Cada mañana, antes de que empiecen las consultas, Neris enciende el fuego, prepara las plantas, limpia el espacio, hace una rogativa. Es una forma de agradecer, de centrar la energía, de recordar que la salud —para el pueblo mapuche— no es un evento clínico, sino una práctica cotidiana, comunitaria y espiritual. “Lastimar la naturaleza es enfermarse. Hablar sin cuidado también es una forma de herida. La palabra tiene poder. Y eso, si se olvida, se pierde todo.”
Un modelo sin precedentes
El Centro de Salud Intercultural fue inaugurado en 2021, tras 13 años de trabajo conjunto entre las comunidades Aigo y Hienhiegual, el hospital de Aluminé y el Ministerio de Salud provincial. Se apoya en el Nor Feleal, un sistema de conducción horizontal que incluye autoridades sanitarias, políticas y espirituales. Se trabaja también con las postas rurales de Carri Lil y Ruca Choroi.
No todo es fácil. En Argentina no existe una política de salud intercultural con presupuesto y marco legal. A diferencia de Chile, donde estos centros forman parte del sistema de salud pública, aquí todo depende de decisiones provinciales o de voluntades políticas. Los agentes mapuches cobran por práctica. No hay previsión de continuidad. El financiamiento es frágil.

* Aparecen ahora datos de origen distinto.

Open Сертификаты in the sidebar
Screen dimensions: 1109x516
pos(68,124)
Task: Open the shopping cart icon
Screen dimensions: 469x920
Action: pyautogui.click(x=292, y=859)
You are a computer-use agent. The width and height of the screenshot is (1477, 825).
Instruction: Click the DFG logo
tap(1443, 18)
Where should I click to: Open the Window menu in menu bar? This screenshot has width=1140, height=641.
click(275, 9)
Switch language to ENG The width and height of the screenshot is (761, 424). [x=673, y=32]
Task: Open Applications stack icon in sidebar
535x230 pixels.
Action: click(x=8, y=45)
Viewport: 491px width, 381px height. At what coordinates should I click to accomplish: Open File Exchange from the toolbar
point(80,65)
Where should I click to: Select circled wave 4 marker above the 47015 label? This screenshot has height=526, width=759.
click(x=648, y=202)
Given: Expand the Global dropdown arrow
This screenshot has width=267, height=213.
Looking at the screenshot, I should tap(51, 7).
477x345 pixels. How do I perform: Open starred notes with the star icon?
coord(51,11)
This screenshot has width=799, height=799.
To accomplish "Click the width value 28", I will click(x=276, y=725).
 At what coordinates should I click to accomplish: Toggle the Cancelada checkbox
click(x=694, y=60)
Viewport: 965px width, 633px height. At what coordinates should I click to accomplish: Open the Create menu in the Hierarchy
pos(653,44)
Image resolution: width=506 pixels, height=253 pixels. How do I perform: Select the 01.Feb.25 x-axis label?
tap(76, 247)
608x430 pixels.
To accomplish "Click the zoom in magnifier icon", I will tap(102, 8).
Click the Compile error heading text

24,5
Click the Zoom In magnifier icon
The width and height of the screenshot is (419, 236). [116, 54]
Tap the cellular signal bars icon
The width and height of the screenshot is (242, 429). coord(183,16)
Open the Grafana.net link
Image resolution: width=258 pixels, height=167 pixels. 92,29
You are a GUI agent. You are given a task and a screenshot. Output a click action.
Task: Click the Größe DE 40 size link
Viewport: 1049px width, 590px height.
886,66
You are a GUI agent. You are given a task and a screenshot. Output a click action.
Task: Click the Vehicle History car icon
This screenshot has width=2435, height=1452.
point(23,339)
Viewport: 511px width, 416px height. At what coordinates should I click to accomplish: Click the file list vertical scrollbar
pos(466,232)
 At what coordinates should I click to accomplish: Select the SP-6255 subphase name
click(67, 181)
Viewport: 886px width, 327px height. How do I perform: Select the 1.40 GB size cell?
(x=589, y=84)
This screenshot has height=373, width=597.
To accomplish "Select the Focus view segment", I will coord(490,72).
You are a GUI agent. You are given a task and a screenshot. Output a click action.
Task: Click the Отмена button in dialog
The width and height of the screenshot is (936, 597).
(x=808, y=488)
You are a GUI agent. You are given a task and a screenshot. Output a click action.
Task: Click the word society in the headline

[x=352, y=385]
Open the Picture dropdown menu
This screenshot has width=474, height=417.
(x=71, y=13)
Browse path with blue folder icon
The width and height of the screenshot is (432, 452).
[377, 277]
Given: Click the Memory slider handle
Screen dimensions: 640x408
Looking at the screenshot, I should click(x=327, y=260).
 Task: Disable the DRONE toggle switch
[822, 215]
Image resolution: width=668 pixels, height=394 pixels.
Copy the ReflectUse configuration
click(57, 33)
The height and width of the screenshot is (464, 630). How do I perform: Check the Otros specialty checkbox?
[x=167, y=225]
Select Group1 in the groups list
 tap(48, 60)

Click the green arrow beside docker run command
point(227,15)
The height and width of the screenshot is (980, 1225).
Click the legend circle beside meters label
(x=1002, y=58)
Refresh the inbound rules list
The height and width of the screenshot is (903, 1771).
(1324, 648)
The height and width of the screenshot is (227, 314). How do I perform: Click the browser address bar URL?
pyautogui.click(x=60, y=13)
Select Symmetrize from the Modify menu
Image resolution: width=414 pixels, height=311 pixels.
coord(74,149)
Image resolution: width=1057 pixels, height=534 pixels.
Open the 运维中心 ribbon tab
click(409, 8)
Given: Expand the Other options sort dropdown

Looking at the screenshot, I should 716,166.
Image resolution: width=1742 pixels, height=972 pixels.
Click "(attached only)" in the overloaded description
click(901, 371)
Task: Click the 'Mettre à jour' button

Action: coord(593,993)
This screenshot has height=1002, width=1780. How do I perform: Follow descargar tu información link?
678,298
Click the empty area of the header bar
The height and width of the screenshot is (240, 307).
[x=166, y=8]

“La medicina mapuche siempre existió, pero era privada. Hoy el Estado empieza a reconocer que debe garantizar el acceso. Eso es histórico. Pero falta mucho”, reconoce Gancedo.
Más que salud
En el centro se atienden dolencias, pero también se cocina, se conversa, se acompaña. Soledad prepara hamburguesas de garbanzo. Marina, enfermera y facilitadora intercultural, lleva las carpetas, traduce, conecta programas. Brígida organiza los turnos. Sergio recuerda cómo todo empezó: “Lo medicinal estaba cubierto. Lo que faltaba era atención social, humana. Que la salud se acerque a la vida de campo.”
El 50% de los pacientes no son mapuches. Muchos vienen de lejos. Algunos de Buenos Aires, otros de Francia o Estados Unidos. No buscan solo un tratamiento: buscan otra forma de ser mirados. “La biomedicina no siempre da respuestas. Y hay gente que se cansa de no ser escuchada”, dice Fabián.
Sanar también es recordar
La historia del centro está tejida con hilos de lucha. Fue posible gracias a la insistencia de crear un modelo de salud que durante siglos negó, persiguió o ridiculizó los saberes originarios. Hoy, cuando se enciende el fuego en la ruca y se canta en mapudungun, se recupera una memoria.
“Este centro es parte de la historia de resistencia del pueblo mapuche”, dice Gancedo. “Es una raja de luz en un sistema que muchas veces oscurece. Un espacio donde la medicina vuelve a tener sentido. Donde sanar es volver a estar en equilibrio con uno mismo, con el otro y con el lugar.”